Directions for this task.
Write out every record in full, keeping each character exactly as it is.

Entries supplied.
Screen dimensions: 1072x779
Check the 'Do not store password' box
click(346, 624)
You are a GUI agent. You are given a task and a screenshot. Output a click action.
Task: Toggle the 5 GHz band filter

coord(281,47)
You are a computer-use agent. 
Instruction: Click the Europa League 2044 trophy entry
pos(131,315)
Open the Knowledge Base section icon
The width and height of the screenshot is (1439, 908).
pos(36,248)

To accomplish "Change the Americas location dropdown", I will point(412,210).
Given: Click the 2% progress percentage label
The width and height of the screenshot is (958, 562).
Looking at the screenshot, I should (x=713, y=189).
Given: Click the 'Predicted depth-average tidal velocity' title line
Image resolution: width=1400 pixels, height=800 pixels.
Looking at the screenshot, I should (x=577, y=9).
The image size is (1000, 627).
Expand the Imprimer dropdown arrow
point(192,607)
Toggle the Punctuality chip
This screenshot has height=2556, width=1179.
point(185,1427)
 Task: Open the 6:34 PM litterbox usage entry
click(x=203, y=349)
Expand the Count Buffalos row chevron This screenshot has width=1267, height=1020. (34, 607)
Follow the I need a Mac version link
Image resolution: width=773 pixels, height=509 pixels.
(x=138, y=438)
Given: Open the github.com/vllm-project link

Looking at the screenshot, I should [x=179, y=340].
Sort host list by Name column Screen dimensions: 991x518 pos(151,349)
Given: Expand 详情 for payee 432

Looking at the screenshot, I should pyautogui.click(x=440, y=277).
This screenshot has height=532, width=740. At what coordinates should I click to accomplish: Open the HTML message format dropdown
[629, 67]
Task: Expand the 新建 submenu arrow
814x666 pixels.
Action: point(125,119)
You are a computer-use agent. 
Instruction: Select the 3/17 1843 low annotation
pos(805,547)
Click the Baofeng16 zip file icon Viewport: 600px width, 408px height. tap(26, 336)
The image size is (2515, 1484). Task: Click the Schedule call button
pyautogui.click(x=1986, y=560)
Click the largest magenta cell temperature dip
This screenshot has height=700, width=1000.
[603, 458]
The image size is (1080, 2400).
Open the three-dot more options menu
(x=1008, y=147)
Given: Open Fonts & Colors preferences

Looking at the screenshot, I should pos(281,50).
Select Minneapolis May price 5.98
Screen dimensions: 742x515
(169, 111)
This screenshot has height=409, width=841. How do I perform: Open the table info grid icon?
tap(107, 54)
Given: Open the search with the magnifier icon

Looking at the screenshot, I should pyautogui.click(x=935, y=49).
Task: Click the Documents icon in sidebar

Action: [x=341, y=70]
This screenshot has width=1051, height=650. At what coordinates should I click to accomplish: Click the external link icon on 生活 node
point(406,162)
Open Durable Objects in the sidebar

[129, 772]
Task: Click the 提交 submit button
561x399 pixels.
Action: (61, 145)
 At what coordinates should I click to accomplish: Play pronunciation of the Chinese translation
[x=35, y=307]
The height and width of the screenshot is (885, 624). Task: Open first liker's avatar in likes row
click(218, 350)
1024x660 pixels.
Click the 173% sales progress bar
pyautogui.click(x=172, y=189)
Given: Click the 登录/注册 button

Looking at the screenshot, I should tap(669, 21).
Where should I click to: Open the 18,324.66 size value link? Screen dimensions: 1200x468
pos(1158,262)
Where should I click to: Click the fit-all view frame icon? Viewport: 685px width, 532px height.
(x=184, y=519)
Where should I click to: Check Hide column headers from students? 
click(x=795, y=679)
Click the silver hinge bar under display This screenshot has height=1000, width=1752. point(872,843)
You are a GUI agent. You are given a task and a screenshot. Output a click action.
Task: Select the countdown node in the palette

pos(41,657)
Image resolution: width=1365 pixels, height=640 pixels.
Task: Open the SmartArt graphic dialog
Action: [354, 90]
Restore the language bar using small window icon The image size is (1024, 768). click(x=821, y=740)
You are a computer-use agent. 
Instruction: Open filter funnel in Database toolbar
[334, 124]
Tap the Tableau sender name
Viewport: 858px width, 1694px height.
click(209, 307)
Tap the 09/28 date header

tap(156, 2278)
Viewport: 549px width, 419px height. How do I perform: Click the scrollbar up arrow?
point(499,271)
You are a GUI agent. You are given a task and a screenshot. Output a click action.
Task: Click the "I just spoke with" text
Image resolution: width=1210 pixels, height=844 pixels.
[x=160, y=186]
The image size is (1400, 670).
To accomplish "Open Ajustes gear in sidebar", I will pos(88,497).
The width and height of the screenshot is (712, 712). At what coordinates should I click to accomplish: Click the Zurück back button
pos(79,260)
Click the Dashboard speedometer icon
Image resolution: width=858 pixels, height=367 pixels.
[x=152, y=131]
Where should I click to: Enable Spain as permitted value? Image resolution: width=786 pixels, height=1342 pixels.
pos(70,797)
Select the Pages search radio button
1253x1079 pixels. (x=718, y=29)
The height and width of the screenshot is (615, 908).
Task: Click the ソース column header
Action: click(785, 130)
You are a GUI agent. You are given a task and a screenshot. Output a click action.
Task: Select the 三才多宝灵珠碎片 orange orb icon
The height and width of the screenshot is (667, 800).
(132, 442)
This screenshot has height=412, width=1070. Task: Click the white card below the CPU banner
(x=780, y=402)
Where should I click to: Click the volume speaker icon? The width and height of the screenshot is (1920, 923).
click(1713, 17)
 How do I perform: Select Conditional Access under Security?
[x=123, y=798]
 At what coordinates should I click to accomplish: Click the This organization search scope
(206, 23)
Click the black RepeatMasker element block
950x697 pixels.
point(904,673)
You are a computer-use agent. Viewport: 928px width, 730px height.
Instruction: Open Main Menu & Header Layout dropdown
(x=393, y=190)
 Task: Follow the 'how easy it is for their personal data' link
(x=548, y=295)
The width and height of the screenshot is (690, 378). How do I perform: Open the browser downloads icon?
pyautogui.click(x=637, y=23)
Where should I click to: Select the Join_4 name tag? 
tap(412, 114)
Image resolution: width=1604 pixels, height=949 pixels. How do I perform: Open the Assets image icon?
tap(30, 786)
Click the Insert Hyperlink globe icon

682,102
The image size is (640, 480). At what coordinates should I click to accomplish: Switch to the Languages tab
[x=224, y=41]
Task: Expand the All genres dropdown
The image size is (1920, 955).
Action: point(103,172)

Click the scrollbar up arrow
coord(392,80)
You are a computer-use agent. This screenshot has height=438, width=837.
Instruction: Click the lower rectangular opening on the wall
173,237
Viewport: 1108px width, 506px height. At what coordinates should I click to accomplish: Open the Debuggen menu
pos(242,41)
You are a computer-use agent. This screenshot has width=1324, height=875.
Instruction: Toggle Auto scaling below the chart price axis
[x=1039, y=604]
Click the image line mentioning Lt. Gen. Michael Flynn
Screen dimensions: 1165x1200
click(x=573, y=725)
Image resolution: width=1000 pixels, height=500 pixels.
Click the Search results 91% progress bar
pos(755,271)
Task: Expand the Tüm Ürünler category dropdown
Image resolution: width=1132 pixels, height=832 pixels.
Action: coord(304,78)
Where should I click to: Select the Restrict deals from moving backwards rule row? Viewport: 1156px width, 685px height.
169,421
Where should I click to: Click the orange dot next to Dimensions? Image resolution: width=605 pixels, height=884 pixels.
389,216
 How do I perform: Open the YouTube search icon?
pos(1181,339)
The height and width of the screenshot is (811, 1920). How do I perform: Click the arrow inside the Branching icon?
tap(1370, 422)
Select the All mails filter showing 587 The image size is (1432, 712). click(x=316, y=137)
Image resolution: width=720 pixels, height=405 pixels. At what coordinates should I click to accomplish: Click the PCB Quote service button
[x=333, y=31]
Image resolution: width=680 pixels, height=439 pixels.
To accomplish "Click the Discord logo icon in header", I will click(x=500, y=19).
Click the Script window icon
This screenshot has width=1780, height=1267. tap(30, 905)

Answer to the problem.
Screen dimensions: 1072x779
Check the 'Do not store password' box
click(346, 624)
You are a GUI agent. You are given a task and a screenshot. Output a click action.
Task: Toggle the 5 GHz band filter

coord(281,47)
You are a computer-use agent. 
Instruction: Click the Europa League 2044 trophy entry
pos(131,315)
Open the Knowledge Base section icon
The width and height of the screenshot is (1439, 908).
pos(36,248)

To accomplish "Change the Americas location dropdown", I will point(412,210).
Given: Click the 2% progress percentage label
The width and height of the screenshot is (958, 562).
Looking at the screenshot, I should (x=713, y=189).
Given: Click the 'Predicted depth-average tidal velocity' title line
Image resolution: width=1400 pixels, height=800 pixels.
Looking at the screenshot, I should (x=577, y=9).
The image size is (1000, 627).
Expand the Imprimer dropdown arrow
point(192,607)
Toggle the Punctuality chip
This screenshot has height=2556, width=1179.
point(185,1427)
 Task: Open the 6:34 PM litterbox usage entry
click(x=203, y=349)
Expand the Count Buffalos row chevron This screenshot has width=1267, height=1020. (34, 607)
Follow the I need a Mac version link
Image resolution: width=773 pixels, height=509 pixels.
(x=138, y=438)
Given: Open the github.com/vllm-project link

Looking at the screenshot, I should [x=179, y=340].
Sort host list by Name column Screen dimensions: 991x518 pos(151,349)
Given: Expand 详情 for payee 432

Looking at the screenshot, I should pyautogui.click(x=440, y=277).
This screenshot has height=532, width=740. At what coordinates should I click to accomplish: Open the HTML message format dropdown
[629, 67]
Task: Expand the 新建 submenu arrow
814x666 pixels.
Action: point(125,119)
You are a computer-use agent. 
Instruction: Select the 3/17 1843 low annotation
pos(805,547)
Click the Baofeng16 zip file icon Viewport: 600px width, 408px height. tap(26, 336)
The image size is (2515, 1484). Task: Click the Schedule call button
pyautogui.click(x=1986, y=560)
Click the largest magenta cell temperature dip
This screenshot has height=700, width=1000.
[603, 458]
The image size is (1080, 2400).
Open the three-dot more options menu
(x=1008, y=147)
Given: Open Fonts & Colors preferences

Looking at the screenshot, I should pos(281,50).
Select Minneapolis May price 5.98
Screen dimensions: 742x515
(169, 111)
This screenshot has height=409, width=841. How do I perform: Open the table info grid icon?
tap(107, 54)
Given: Open the search with the magnifier icon

Looking at the screenshot, I should pyautogui.click(x=935, y=49).
Task: Click the Documents icon in sidebar

Action: [x=341, y=70]
This screenshot has width=1051, height=650. At what coordinates should I click to accomplish: Click the external link icon on 生活 node
point(406,162)
Open Durable Objects in the sidebar

[129, 772]
Task: Click the 提交 submit button
561x399 pixels.
Action: (61, 145)
 At what coordinates should I click to accomplish: Play pronunciation of the Chinese translation
[x=35, y=307]
The height and width of the screenshot is (885, 624). Task: Open first liker's avatar in likes row
click(218, 350)
1024x660 pixels.
Click the 173% sales progress bar
pyautogui.click(x=172, y=189)
Given: Click the 登录/注册 button

Looking at the screenshot, I should tap(669, 21).
Where should I click to: Open the 18,324.66 size value link? Screen dimensions: 1200x468
pos(1158,262)
Where should I click to: Click the fit-all view frame icon? Viewport: 685px width, 532px height.
(x=184, y=519)
Where should I click to: Check Hide column headers from students? 
click(x=795, y=679)
Click the silver hinge bar under display This screenshot has height=1000, width=1752. point(872,843)
You are a GUI agent. You are given a task and a screenshot. Output a click action.
Task: Select the countdown node in the palette

pos(41,657)
Image resolution: width=1365 pixels, height=640 pixels.
Task: Open the SmartArt graphic dialog
Action: [354, 90]
Restore the language bar using small window icon The image size is (1024, 768). click(x=821, y=740)
You are a computer-use agent. 
Instruction: Open filter funnel in Database toolbar
[334, 124]
Tap the Tableau sender name
Viewport: 858px width, 1694px height.
click(209, 307)
Tap the 09/28 date header

tap(156, 2278)
Viewport: 549px width, 419px height. How do I perform: Click the scrollbar up arrow?
point(499,271)
You are a GUI agent. You are given a task and a screenshot. Output a click action.
Task: Click the "I just spoke with" text
Image resolution: width=1210 pixels, height=844 pixels.
[x=160, y=186]
The image size is (1400, 670).
To accomplish "Open Ajustes gear in sidebar", I will pos(88,497).
The width and height of the screenshot is (712, 712). At what coordinates should I click to accomplish: Click the Zurück back button
pos(79,260)
Click the Dashboard speedometer icon
Image resolution: width=858 pixels, height=367 pixels.
[x=152, y=131]
Where should I click to: Enable Spain as permitted value? Image resolution: width=786 pixels, height=1342 pixels.
pos(70,797)
Select the Pages search radio button
1253x1079 pixels. (x=718, y=29)
The height and width of the screenshot is (615, 908).
Task: Click the ソース column header
Action: click(785, 130)
You are a GUI agent. You are given a task and a screenshot. Output a click action.
Task: Select the 三才多宝灵珠碎片 orange orb icon
The height and width of the screenshot is (667, 800).
(132, 442)
This screenshot has height=412, width=1070. Task: Click the white card below the CPU banner
(x=780, y=402)
Where should I click to: Click the volume speaker icon? The width and height of the screenshot is (1920, 923).
click(1713, 17)
 How do I perform: Select Conditional Access under Security?
[x=123, y=798]
 At what coordinates should I click to accomplish: Click the This organization search scope
(206, 23)
Click the black RepeatMasker element block
950x697 pixels.
point(904,673)
You are a computer-use agent. Viewport: 928px width, 730px height.
Instruction: Open Main Menu & Header Layout dropdown
(x=393, y=190)
 Task: Follow the 'how easy it is for their personal data' link
(x=548, y=295)
The width and height of the screenshot is (690, 378). How do I perform: Open the browser downloads icon?
pyautogui.click(x=637, y=23)
Where should I click to: Select the Join_4 name tag? 
tap(412, 114)
Image resolution: width=1604 pixels, height=949 pixels. How do I perform: Open the Assets image icon?
tap(30, 786)
Click the Insert Hyperlink globe icon

682,102
The image size is (640, 480). At what coordinates should I click to accomplish: Switch to the Languages tab
[x=224, y=41]
Task: Expand the All genres dropdown
The image size is (1920, 955).
Action: point(103,172)

Click the scrollbar up arrow
coord(392,80)
You are a computer-use agent. This screenshot has height=438, width=837.
Instruction: Click the lower rectangular opening on the wall
173,237
Viewport: 1108px width, 506px height. At what coordinates should I click to accomplish: Open the Debuggen menu
pos(242,41)
You are a computer-use agent. This screenshot has width=1324, height=875.
Instruction: Toggle Auto scaling below the chart price axis
[x=1039, y=604]
Click the image line mentioning Lt. Gen. Michael Flynn
Screen dimensions: 1165x1200
click(x=573, y=725)
Image resolution: width=1000 pixels, height=500 pixels.
Click the Search results 91% progress bar
pos(755,271)
Task: Expand the Tüm Ürünler category dropdown
Image resolution: width=1132 pixels, height=832 pixels.
Action: coord(304,78)
Where should I click to: Select the Restrict deals from moving backwards rule row? Viewport: 1156px width, 685px height.
169,421
Where should I click to: Click the orange dot next to Dimensions? Image resolution: width=605 pixels, height=884 pixels.
389,216
 How do I perform: Open the YouTube search icon?
pos(1181,339)
The height and width of the screenshot is (811, 1920). How do I perform: Click the arrow inside the Branching icon?
tap(1370, 422)
Select the All mails filter showing 587 The image size is (1432, 712). click(x=316, y=137)
Image resolution: width=720 pixels, height=405 pixels. At what coordinates should I click to accomplish: Click the PCB Quote service button
[x=333, y=31]
Image resolution: width=680 pixels, height=439 pixels.
To accomplish "Click the Discord logo icon in header", I will click(x=500, y=19).
Click the Script window icon
This screenshot has width=1780, height=1267. tap(30, 905)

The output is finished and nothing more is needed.